It is perhaps improbable that floating docks will ever entirely displace masonry graving docks, but that they have a large field of utility before them no one can doubt. Two of the largest in the world are to be built for the reception of British Dreadnoughts, and the floating dock has established its favour abroad. There is practically no limit to the lifting capacity of these docks; they can also be constructed very rapidly and comparatively cheaply, and, besides several other merits, they have the great advantage that they con be moved from place to place. The majority of the floating docks existing in this country, and some abroad, have been constructed at the Wallsend yard of Messrs. Swan, Hunter, and Wigham Richardson. Docks of this class have been built up to 36,000 tons and they will probably be built up to 40,000 tons or more. That to be constructed for the Admiralty will embody the fruit of unrivalled experience, and will be of the most efficient "self-docking" character, and presumably of the "bolted sectional" type. The efficiency with which the construction of floating docks proceeds at Wallsend is shown by the rapidity with which they are completed. The dock for the Vulcan Company was completed with all its machinery, and was moored at its berth at Stettin ready to receive a ship, within eight and a half months from the inception of the project. A dock for Rotterdam, with a lifting capacity of 7,600 tons, was built and completed within six months.

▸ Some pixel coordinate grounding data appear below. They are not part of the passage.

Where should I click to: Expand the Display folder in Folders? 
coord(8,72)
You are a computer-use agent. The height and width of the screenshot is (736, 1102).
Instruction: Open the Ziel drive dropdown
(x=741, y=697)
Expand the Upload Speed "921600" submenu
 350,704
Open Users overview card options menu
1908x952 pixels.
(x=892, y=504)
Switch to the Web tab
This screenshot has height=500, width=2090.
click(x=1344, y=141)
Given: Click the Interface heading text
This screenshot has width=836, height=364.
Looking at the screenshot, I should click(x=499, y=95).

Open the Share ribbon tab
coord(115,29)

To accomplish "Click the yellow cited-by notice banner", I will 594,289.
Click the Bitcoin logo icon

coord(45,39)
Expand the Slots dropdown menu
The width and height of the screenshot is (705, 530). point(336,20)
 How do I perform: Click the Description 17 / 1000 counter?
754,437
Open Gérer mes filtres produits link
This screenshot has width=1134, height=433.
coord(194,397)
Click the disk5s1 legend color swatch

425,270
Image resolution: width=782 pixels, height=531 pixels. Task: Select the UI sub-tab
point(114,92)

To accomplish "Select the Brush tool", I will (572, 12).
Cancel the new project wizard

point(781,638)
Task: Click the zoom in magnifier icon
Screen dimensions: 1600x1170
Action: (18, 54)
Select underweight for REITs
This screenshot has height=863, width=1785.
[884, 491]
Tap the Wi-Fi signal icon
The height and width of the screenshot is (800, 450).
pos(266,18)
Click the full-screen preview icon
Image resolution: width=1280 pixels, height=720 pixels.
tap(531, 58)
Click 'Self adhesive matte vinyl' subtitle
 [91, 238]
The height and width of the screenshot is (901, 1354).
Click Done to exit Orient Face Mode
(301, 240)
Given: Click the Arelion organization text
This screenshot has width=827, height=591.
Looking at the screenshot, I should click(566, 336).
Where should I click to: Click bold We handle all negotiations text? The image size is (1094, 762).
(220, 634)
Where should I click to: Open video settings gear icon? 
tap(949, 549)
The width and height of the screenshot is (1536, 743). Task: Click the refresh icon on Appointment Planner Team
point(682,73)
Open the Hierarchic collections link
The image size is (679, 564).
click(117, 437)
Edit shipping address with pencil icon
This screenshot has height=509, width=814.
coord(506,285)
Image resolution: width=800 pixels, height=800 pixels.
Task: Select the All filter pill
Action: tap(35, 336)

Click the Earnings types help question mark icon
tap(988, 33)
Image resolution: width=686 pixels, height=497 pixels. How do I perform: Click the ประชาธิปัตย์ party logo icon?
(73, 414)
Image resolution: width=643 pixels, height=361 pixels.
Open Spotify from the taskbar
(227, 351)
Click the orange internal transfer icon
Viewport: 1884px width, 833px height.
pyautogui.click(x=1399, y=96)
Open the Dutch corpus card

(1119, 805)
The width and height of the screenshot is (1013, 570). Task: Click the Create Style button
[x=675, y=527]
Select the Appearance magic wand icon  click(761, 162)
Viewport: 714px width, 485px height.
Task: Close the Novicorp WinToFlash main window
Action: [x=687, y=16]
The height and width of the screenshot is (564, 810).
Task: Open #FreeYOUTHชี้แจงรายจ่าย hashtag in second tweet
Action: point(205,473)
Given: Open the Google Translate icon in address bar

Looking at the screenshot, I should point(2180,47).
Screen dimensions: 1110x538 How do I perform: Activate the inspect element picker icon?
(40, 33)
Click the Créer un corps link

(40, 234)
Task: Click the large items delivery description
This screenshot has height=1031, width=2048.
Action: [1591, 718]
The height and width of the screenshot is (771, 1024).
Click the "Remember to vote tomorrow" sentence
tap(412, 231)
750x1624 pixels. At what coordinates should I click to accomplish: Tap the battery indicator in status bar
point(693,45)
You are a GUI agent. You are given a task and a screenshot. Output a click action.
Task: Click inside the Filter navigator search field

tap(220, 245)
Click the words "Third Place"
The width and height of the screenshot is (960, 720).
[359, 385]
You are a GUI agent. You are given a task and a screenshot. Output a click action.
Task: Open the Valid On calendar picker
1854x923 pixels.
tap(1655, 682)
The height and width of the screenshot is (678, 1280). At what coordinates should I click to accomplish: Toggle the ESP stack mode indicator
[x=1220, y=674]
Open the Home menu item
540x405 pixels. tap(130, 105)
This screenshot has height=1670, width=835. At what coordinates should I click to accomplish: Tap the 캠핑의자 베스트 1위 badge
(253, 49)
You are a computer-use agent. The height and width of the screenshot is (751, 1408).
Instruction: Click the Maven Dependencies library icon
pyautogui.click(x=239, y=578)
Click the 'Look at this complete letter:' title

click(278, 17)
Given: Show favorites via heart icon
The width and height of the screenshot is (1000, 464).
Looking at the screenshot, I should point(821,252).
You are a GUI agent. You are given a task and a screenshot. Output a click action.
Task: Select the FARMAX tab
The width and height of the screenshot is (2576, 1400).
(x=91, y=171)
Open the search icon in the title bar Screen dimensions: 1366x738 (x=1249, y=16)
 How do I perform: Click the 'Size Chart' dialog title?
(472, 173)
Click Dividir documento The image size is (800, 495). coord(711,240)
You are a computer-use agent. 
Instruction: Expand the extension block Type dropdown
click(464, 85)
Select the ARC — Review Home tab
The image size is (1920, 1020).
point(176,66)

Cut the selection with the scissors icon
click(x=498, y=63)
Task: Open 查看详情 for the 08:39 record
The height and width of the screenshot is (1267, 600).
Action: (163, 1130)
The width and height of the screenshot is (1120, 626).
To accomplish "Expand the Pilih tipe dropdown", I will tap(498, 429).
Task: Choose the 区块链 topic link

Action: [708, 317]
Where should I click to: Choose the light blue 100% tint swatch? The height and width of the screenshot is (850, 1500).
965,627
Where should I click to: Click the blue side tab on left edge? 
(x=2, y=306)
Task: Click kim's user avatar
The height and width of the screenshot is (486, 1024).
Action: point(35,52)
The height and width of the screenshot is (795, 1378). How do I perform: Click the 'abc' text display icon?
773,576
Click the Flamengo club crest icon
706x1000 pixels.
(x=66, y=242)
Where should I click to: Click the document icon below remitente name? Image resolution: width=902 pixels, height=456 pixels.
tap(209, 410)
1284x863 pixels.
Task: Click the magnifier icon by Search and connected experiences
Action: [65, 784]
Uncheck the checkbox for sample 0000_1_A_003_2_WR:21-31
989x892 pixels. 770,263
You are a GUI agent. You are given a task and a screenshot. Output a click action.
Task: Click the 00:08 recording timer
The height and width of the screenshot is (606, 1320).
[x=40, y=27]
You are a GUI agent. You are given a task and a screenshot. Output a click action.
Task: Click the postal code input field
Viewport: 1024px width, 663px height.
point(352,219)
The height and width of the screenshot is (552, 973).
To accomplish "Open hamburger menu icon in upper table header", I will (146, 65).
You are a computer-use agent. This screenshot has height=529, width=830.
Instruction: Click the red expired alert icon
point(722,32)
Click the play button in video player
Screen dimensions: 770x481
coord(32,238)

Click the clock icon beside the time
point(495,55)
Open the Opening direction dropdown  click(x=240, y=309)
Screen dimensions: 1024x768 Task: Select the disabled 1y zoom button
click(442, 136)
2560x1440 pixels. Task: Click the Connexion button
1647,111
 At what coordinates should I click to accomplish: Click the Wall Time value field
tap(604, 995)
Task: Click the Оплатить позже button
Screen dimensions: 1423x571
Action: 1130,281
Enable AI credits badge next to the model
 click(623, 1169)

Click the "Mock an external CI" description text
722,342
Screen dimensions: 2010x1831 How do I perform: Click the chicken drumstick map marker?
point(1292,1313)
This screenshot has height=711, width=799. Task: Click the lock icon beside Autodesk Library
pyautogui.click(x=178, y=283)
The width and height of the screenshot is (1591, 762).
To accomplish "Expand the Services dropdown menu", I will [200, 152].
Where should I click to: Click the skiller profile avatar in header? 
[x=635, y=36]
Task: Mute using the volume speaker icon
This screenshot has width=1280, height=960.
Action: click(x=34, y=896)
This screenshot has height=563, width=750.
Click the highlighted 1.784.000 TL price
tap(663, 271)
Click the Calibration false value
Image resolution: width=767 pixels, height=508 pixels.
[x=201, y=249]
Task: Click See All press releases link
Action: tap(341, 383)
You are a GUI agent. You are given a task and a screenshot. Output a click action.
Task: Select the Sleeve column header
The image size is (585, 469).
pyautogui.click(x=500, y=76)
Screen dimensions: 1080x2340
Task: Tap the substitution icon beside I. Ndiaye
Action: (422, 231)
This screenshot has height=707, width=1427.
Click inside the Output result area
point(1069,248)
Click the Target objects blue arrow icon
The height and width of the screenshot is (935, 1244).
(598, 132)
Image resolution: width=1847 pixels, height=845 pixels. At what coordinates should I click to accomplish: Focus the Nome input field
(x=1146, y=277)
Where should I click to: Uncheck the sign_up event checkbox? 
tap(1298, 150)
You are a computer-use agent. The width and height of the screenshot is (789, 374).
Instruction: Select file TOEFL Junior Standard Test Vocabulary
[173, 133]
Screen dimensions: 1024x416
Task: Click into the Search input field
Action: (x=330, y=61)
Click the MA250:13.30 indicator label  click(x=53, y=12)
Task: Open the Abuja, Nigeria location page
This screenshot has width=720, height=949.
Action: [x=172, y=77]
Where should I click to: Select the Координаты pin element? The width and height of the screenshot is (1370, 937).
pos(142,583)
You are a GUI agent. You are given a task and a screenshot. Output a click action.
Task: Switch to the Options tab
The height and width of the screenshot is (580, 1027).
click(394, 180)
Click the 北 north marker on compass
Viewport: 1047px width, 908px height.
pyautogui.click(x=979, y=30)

It will be seen that Messrs. Swan, Hunter, and Wigham Richardson, while building liners and passenger, mail, and cargo boats, have so far been occupied largely with those fleet auxiliaries which are of such supreme importance to the Navy—the floating coal depot, floating docks, floating workshops, and oil-tank steamers. The Mauretania and other liners are, however, capable of being used as auxiliary cruisers. Thus the new Cunardar is fitted for an armament of 12 six-inch guns, while the coal bunkers are a protection to the engine and boiler rooms, and the rudder and both sets of steering gear are below the water-line. Possibly the Wallsend yard will yet be seen building larger vessels than destroyers for the British Navy.


----------